What to work on - A verbatim copy of the lines from the one with "Task: Click the Zrušit cancel button" through the final line below is required; print it and nothing else.

Excerpts from a dataset:
=== Begin Enclosure ===
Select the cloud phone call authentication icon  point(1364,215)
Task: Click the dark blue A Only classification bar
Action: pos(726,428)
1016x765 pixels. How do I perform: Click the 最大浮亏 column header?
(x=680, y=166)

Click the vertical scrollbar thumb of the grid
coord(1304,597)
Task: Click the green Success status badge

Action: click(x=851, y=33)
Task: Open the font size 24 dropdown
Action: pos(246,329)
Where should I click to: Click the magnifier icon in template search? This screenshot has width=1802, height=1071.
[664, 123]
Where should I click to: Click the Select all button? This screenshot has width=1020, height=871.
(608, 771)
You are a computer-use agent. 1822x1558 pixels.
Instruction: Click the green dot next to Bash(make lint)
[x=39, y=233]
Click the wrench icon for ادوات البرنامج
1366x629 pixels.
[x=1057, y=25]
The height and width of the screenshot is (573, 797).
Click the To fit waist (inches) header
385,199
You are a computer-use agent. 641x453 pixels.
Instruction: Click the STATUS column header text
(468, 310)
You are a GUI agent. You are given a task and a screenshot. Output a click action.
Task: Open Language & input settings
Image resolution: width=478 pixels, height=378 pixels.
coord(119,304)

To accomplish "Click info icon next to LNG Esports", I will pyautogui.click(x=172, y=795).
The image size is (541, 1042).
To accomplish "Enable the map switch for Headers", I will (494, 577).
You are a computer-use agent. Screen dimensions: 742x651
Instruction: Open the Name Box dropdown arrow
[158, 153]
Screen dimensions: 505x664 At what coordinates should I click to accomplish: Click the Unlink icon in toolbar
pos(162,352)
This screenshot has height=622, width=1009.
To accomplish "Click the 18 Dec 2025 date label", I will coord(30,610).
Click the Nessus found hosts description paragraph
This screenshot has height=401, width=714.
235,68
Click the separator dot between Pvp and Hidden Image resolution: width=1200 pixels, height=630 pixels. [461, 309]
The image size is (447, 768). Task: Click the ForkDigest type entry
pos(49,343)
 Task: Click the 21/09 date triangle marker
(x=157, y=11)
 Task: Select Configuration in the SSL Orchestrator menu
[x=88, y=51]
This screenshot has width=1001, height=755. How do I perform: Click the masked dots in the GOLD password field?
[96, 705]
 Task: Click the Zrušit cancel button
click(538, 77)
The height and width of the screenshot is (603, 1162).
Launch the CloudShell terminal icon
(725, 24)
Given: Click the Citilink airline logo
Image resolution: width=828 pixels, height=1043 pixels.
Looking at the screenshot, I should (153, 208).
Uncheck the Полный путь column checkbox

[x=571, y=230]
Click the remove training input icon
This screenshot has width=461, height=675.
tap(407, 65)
=== End Enclosure ===
Answer to the exercise -
 Task: Click the Zrušit cancel button
click(538, 77)
The height and width of the screenshot is (603, 1162).
Launch the CloudShell terminal icon
(725, 24)
Given: Click the Citilink airline logo
Image resolution: width=828 pixels, height=1043 pixels.
Looking at the screenshot, I should (153, 208).
Uncheck the Полный путь column checkbox

[x=571, y=230]
Click the remove training input icon
This screenshot has width=461, height=675.
tap(407, 65)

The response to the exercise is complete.